Durante il processo d’acquisto, il 71% degli utenti si aspetta di trovare supporto entro 5 minuti, il 31% si aspetta invece un aiuto immediato. La velocità di reperimento delle informazioni è risultata essere meno importante per i tedeschi (48% degli intervistati), ma fondamentale per americani (81%), inglesi, francesi e italiani (tutti al 73%).

Se il supporto non fosse offerto entro il tempo indicato, il 48% si rivolgerebbe a un sito competitor o abbandonerebbe l’acquisto. In questo senso, il Regno Unito presenta la più alta percentuale di ‘disertori’ (58%) mentre gli italiani sono i più persistenti: solo il 30% è pronto a indirizzarsi altrove mentre il 9% opta per l’abbandono dell’acquisto.

Alla domanda su cosa determina il successo di un’esperienza di customer service, due sono state le risposte principali: la rapidità nella risoluzione di un problema (per l’82% degli intervistati) e la capacità di risoluzione in un unico passaggio (first-contact resolution, 56%).

Interessante notare che il 93% dei consumatori ritiene che il supporto in tempo reale possa tornare utile in più fasi del processo d’acquisto. Il 51% dichiara inoltre che, se potesse usufruire di una Live Chat, sarebbe più propenso all’acquisto, trend particolarmente forte in Italia, sostenuto dal 60% degli intervistati.

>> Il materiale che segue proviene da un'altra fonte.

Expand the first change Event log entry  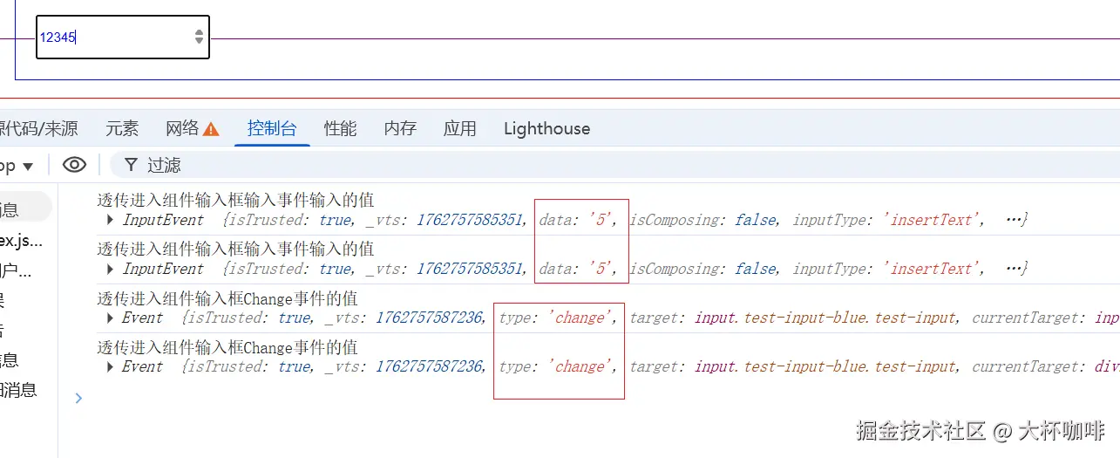tap(110, 318)
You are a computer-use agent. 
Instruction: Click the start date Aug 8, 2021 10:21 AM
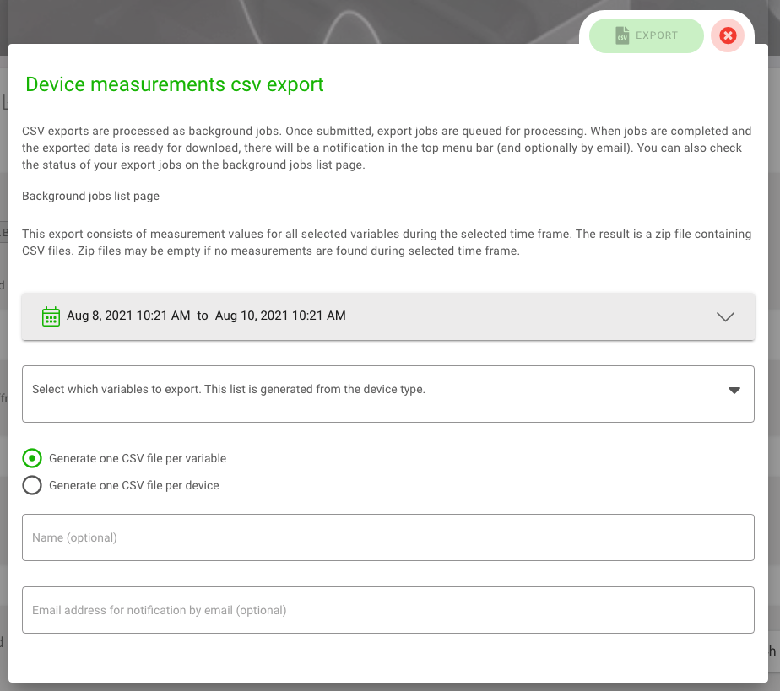[x=128, y=316]
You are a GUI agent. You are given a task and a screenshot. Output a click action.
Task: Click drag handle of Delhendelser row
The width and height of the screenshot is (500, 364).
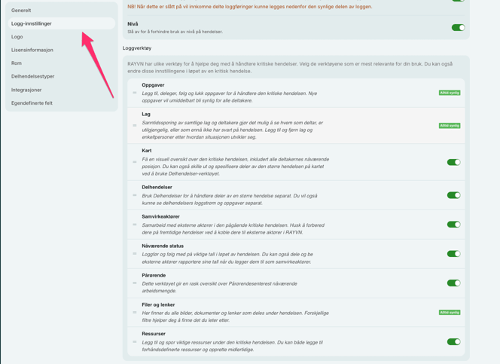(135, 195)
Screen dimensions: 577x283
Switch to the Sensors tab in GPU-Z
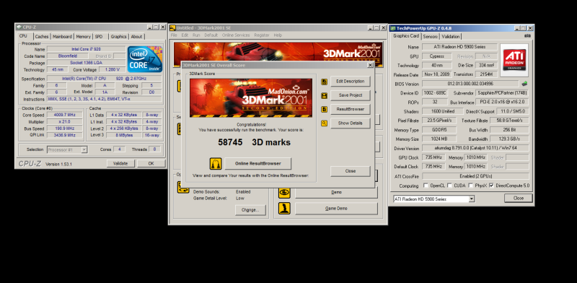click(x=430, y=37)
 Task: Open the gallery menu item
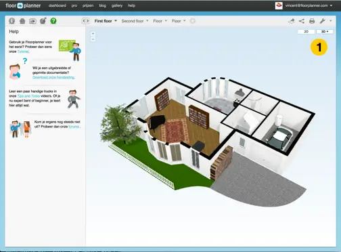117,5
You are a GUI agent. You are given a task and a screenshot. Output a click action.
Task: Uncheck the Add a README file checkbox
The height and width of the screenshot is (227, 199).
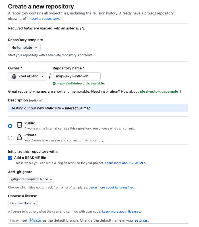point(10,158)
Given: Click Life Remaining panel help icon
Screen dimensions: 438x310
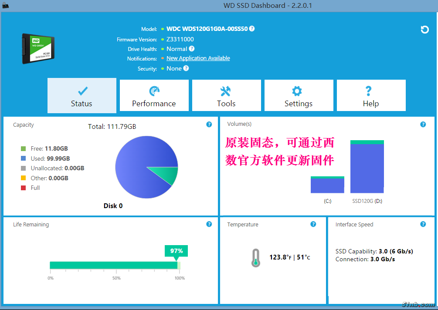Looking at the screenshot, I should (209, 224).
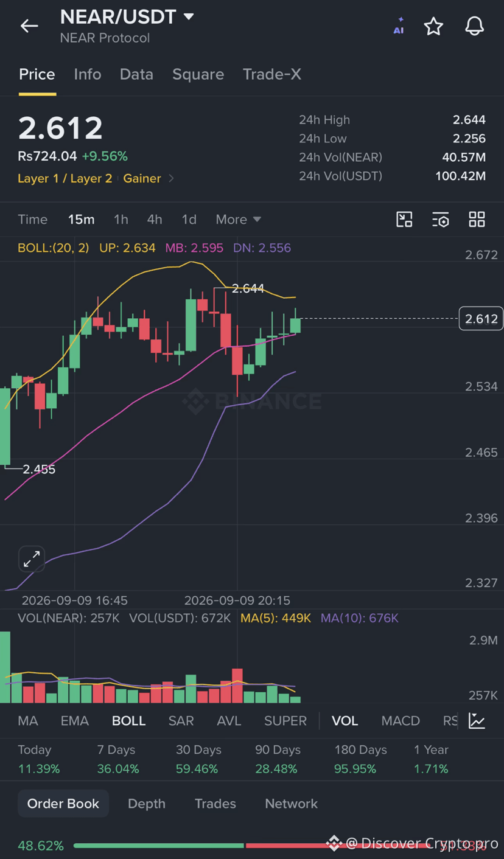
Task: Open the indicator chart icon beside RSI
Action: [x=477, y=721]
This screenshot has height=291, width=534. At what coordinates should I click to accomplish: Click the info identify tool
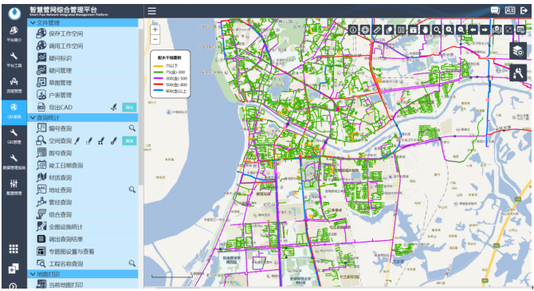click(353, 29)
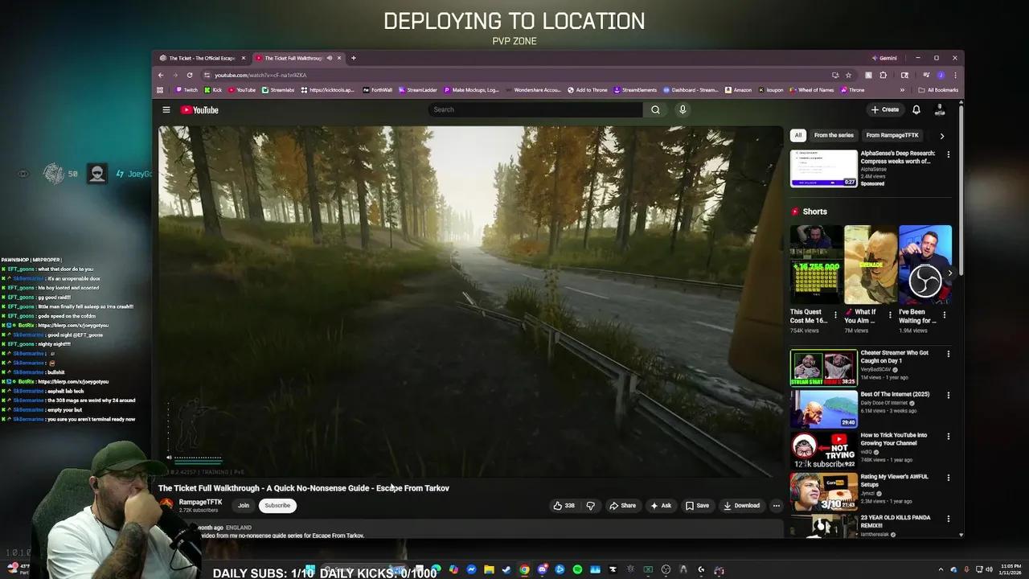Image resolution: width=1029 pixels, height=579 pixels.
Task: Open the YouTube notifications bell
Action: coord(916,109)
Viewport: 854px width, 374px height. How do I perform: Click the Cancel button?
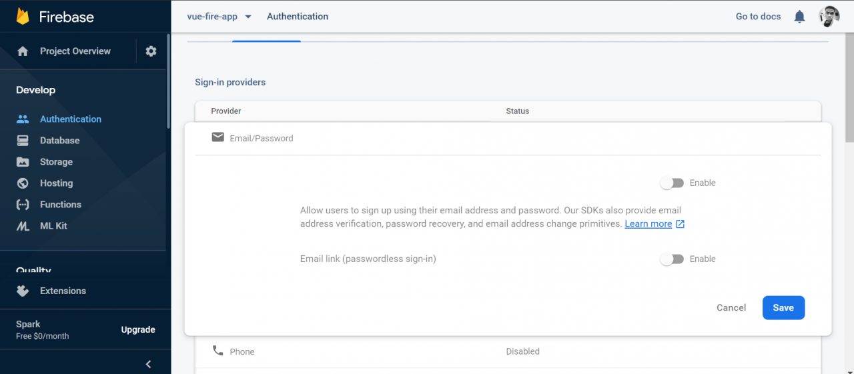[x=731, y=307]
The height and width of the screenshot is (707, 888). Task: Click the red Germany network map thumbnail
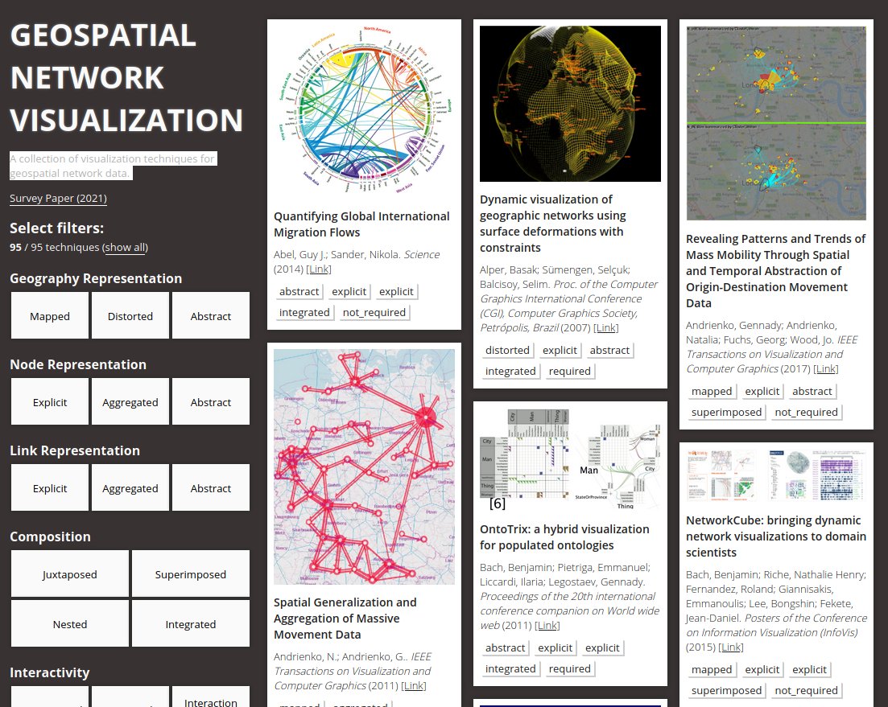point(364,467)
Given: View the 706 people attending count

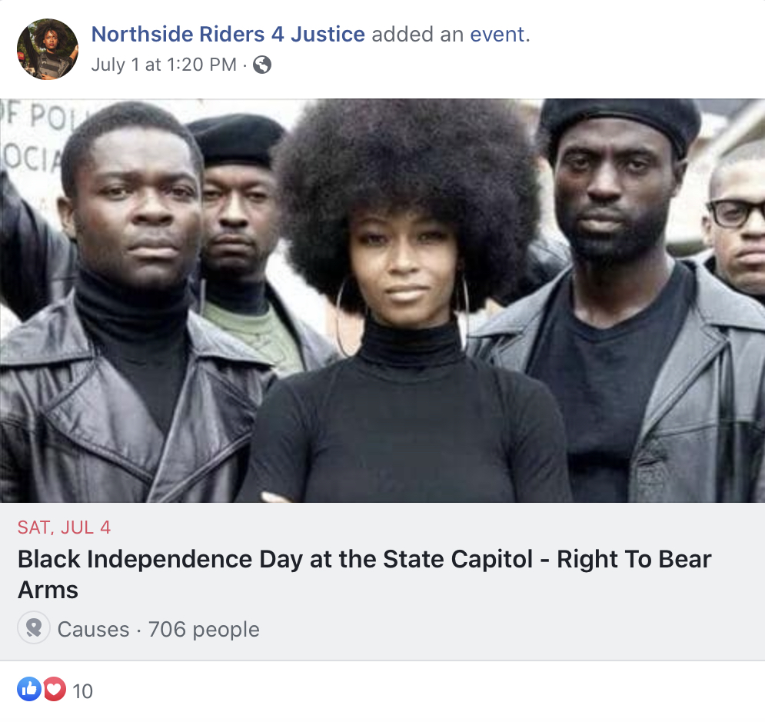Looking at the screenshot, I should point(204,629).
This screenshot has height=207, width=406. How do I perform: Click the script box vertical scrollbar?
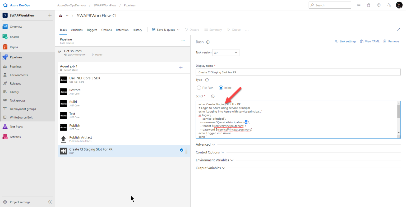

Curiosità: tra i campioni analizzati, i tedeschi sembrano essere i più pratici in fatto di acquisti sul web (87% degli intervistati), mentre gli italiani si vedono invece come i meno esperti (solo il 55% degli intervistati dichiara di un livello di expertise medio o alto).

Questa percezione trova conferma nelle abitudini d’acquisto: tra tutti i Paesi analizzati, sono infatti gli espertissimi tedeschi (53%) ad affermare di spendere più sul web che nei negozi, seguiti dagli inglesi (47%) e dagli americani (40%). Chiudono la classifica gli italiani: solo il 27% degli intervistati spende di più online.